Скорей бы уж кончался этот декрет и она хотя бы в Москву вернулась.
Подмосковье
Владик
Когда Иноземцев возвратился с полигона, в Москве установилось настоящее лето. Первым делом после работы он сходил на телефонную станцию и вызвал на следующий день Галю на переговоры. Он так и не написал ей – из Тюратама не стал, потому что неизвестно, сколько времени оттуда идут письма и сколько секретчиков-режимщиков по дороге их прочитывают. Да и некогда было заниматься эпистолярным жанром: за исключением пьянки с Рыжовым в ознаменование первого полета корабля-спутника, он все дни, вечера, а то и ночи напролет работал, работал, работал. Хотя, если разобраться, одно то, что он привел самому себе целых три причины своего неписания, а именно: а) расстояние, б) режим и в) занятость, – означало, что не верна ни одна из них. Что они не более чем оправдания. И основным объяснением того, что он не послал весточку супруге, было равнодушие, которое все росло в нем по отношению к ней. И вправду: она ему становилась все менее и менее интересной. Его не трогало больше, как она себя чувствует, о чем думает, что делает. Его перестало заботить, любит ли она его. Он даже прекратил думать, что у нее происходит с генералом и насколько далеко зашли их отношения. Вдруг что-то будто обломилось внутри, и то, что еще вчера болело, язвило и мучило – любит не любит, ревность, измена, страсть, разлука, – теперь как будто отвалилось и засохло, словно старая ветка яблони. Ее отпилили (а может, даже отломали кое-как), но теперь она лежит себе в отдалении, совершенно посторонняя, и абсолютно никакого отношения к тебе не имеет. А точка разрыва словно затянулась, смазанная садовым варом, и даже культя больше не беспокоит, не болит.

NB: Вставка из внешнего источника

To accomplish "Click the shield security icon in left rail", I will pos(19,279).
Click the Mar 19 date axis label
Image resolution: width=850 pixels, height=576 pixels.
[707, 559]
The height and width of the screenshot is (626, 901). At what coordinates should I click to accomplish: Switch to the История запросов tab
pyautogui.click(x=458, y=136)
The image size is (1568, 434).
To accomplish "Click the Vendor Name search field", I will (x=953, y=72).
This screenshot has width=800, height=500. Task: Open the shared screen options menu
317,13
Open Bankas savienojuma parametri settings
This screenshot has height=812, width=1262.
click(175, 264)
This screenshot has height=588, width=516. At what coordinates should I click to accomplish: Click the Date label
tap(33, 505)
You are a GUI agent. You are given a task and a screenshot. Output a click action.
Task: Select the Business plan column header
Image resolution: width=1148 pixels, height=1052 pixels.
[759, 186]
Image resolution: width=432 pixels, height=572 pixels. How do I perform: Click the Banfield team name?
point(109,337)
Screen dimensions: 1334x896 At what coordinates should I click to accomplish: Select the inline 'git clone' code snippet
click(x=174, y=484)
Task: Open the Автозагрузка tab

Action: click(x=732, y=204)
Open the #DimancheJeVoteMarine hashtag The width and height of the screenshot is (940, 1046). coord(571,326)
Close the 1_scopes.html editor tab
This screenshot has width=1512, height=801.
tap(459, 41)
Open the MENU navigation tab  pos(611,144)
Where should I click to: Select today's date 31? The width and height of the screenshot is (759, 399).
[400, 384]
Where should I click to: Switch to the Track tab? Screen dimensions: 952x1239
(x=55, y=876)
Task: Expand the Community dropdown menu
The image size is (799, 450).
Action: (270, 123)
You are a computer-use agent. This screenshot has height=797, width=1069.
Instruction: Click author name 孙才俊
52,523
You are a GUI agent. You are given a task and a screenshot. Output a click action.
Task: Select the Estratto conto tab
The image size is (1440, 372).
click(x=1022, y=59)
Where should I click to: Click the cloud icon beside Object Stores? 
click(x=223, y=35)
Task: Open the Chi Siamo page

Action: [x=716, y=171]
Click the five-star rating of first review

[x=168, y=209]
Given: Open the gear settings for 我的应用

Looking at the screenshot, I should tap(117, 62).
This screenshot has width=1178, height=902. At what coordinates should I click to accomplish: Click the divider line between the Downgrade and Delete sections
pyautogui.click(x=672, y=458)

Поэтому он бы и дальше не звонил и не писал Галине. Но вот сын… И мама… Они оба были нужны Иноземцеву. Теперь – именно в таком порядке: сначала Юрочка, потом Антонина Дмитриевна. А дальше – Ксения Илларионовна и отчим, Аркадий Матвеевич. И только после них всех – Галя. Удивительно, он не мог понять, что такого произошло и что повлияло на него. Почему вдруг столь пылкая любовь к жене, которую он испытывал до свадьбы и весь последний год, сменилась после момента, когда он узнал о Провотворове, не ненавистью (как можно было ожидать), не нелюбовью, а полнейшим, ледяным равнодушием? Он по-прежнему не знал, почему так случилось, однако воспринял свое новое отношение к супруге как благо.
Еще бы не благо. Конечно! Ведь любящий уязвим. Он на кончике копья. В любой момент его могут ужалить, уколоть, обидеть. А равнодушный – он как в броне, в латах, в ледяном панцире. Как хорошо быть неуязвимым! Владик и на переговорный пункт лучше бы вызвал маму, а не Галину, ее, а не жену расспросил о самочувствии и Юрочкином прогрессе в росте. Но нельзя было сразу начать ее игнорировать – все-таки супруга проживала у него дома и было ей, разумеется, в чужой семье несладко. Из-за чего ее можно было пожалеть. Да, можно было бы – но беда в том, что сейчас Владик не жалел. Не получалось.
А едва он вернулся с переговорного пункта в свой домик в Подлипках, заказав разговор на завтра, у крыльца, услышал, остановилась машина. Сроду к нему никто на автомобилях не приезжал – если не считать Смирнова, который вез Галю рожать. Иноземцев выглянул в окно. Из новенькой «Волги» черного цвета вышел военный в чине капитана, в полевой форме, с иголочки, на боку – планшет. Одернул гимнастерку, поправил пилотку. Не обнаружив на двери звонка, постучал – коротко, громко, требовательно. Владик распахнул дверь – хорошо, что не успел раздеться после работы.